EXERCISE AIM
Write out the data again from the line with "Task: Open the Rewards section" to the line with "point(197,32)", swapping "Instruction" for "Command" and keeping everything else the same.

(Entries pointing to words and elements)

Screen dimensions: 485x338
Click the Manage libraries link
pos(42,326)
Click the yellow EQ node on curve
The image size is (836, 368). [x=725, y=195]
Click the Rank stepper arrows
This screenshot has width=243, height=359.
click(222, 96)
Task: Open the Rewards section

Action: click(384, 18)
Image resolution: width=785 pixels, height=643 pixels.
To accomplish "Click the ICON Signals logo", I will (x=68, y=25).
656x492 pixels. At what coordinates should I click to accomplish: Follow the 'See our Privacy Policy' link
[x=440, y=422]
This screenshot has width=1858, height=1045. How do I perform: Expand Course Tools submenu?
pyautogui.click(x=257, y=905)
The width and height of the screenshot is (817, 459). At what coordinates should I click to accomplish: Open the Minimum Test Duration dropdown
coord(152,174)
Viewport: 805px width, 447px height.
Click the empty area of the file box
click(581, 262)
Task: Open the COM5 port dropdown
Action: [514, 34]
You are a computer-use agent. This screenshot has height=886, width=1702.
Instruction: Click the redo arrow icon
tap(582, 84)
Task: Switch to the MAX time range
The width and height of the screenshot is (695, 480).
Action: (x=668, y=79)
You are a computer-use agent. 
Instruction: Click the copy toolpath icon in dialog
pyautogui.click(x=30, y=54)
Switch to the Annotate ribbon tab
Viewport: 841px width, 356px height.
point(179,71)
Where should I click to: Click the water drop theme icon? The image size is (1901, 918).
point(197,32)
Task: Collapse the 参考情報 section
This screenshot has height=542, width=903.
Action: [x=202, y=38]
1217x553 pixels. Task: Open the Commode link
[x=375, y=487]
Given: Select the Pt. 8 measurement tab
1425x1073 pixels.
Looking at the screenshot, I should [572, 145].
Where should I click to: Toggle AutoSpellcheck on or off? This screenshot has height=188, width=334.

ANSWER TO THIS PROBLEM
Task: Open the Rewards section

Action: click(384, 18)
Image resolution: width=785 pixels, height=643 pixels.
To accomplish "Click the ICON Signals logo", I will (x=68, y=25).
656x492 pixels. At what coordinates should I click to accomplish: Follow the 'See our Privacy Policy' link
[x=440, y=422]
This screenshot has width=1858, height=1045. How do I perform: Expand Course Tools submenu?
pyautogui.click(x=257, y=905)
The width and height of the screenshot is (817, 459). At what coordinates should I click to accomplish: Open the Minimum Test Duration dropdown
coord(152,174)
Viewport: 805px width, 447px height.
Click the empty area of the file box
click(581, 262)
Task: Open the COM5 port dropdown
Action: [514, 34]
You are a computer-use agent. This screenshot has height=886, width=1702.
Command: Click the redo arrow icon
tap(582, 84)
Task: Switch to the MAX time range
The width and height of the screenshot is (695, 480).
Action: (x=668, y=79)
You are a computer-use agent. 
Command: Click the copy toolpath icon in dialog
pyautogui.click(x=30, y=54)
Switch to the Annotate ribbon tab
Viewport: 841px width, 356px height.
point(179,71)
Where should I click to: Click the water drop theme icon? The image size is (1901, 918).
point(197,32)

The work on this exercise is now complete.